Ursula Münch: "Da macht sich ein großes Ungerechtigkeitsempfinden breit"
Die AfD-Wähler sehen sich da ganz klar benachteiligt: "Noch nehmen sie es nicht akut wahr, aber sie befürchten, dass für sie in naher Zukunft tatsächlich immer weniger übrigbleibt. Da macht sich ein großes Ungerechtigkeitsempfinden breit." Da lamentiere man über den Flüchtenden, der kein Bleiberecht habe und doch abkassiere, da schimpfe man auf den Lehrer, der sich in der Schule ja intensiver um die aus der Ukraine geflüchteten Kinder kümmere als um den eigenen Nachwuchs.

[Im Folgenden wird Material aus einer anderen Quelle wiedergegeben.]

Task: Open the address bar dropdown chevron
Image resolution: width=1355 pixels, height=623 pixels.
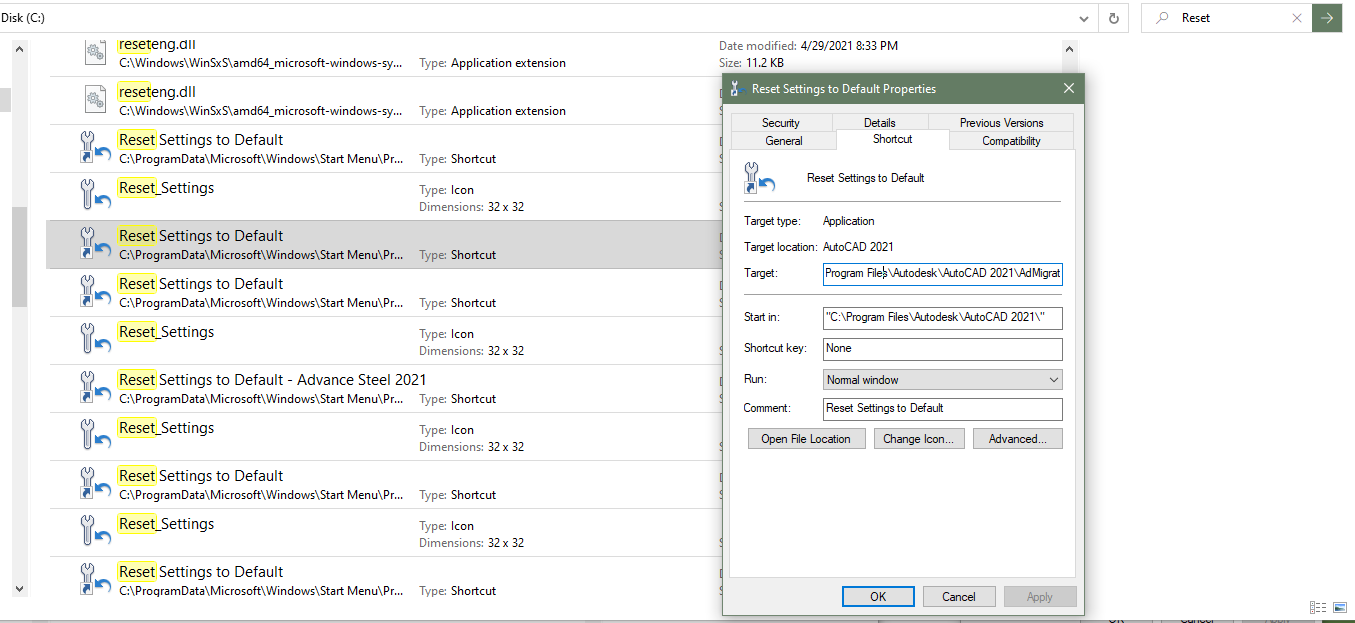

Unter den AfD-Wählern sind laut Ursula Münch sowohl Arbeitnehmer wie kleine selbstständige Handwerker, Landwirte oder ehemalige Industrie-Arbeiter, aber auch Arbeitslose und Rentner: "Wobei die älteren Menschen im klassischen Drei-Parteien-System groß geworden sind und da nicht mehr so leicht umdenken, es wenden sich viele junge Menschen und Menschen aus der mittleren Altersgruppe der AfD zu."
AfD sammelt weniger in der Stadt ihre Stimmen
Zudem sei die AfD eine klassische Männer-Partei, sie komme bei den Frauen weniger an. Sie finde vor allem in Gemeinden mit vergleichsweise geringem Akademiker-Anteil Zuspruch, sammle vorwiegend auf dem Land und weniger in der Stadt ihre Stimmen.
Diese These unterstützen auch die Zahlen aus München, wo die Grünen stärkste Kraft sind und die AfD bei 7,1 Prozent (das ist ein Plus von 0,1 Prozentpunkten) steht.
Dass bei der "Zammreißen"-Kundgebung gegen Rechtsaußen 35.000 Menschen am Odeonsplatz zusammenkamen, wundert Ursula Münch daher wenig. Ein Zeichen, dass die Mehrheit gegen Rechts aufstehe, sei das leider nicht gewesen: "Da waren Menschen versammelt, bei denen klar war, was sie wählen."
Prof. Dr. Ursula Münch (62) ist seit zwölf Jahren Direktorin der Akademie für Politische Bildung und von ihrer Professur für Politikwissenschaft (unter besonderer Berücksichtigung der Innenpolitik und der Vergleichenden Regierungslehre) an der Universität der Bundeswehr München beurlaubt. Sie ist unter anderem Mitglied im Wissenschaftlichen Beirat der Bundeszentrale für politische Bildung, in der Abgeordnetenrechtskommission des Bayerischen Landtags und im Hochschulbeirat der Hochschule für Politik an der Technischen Universität München.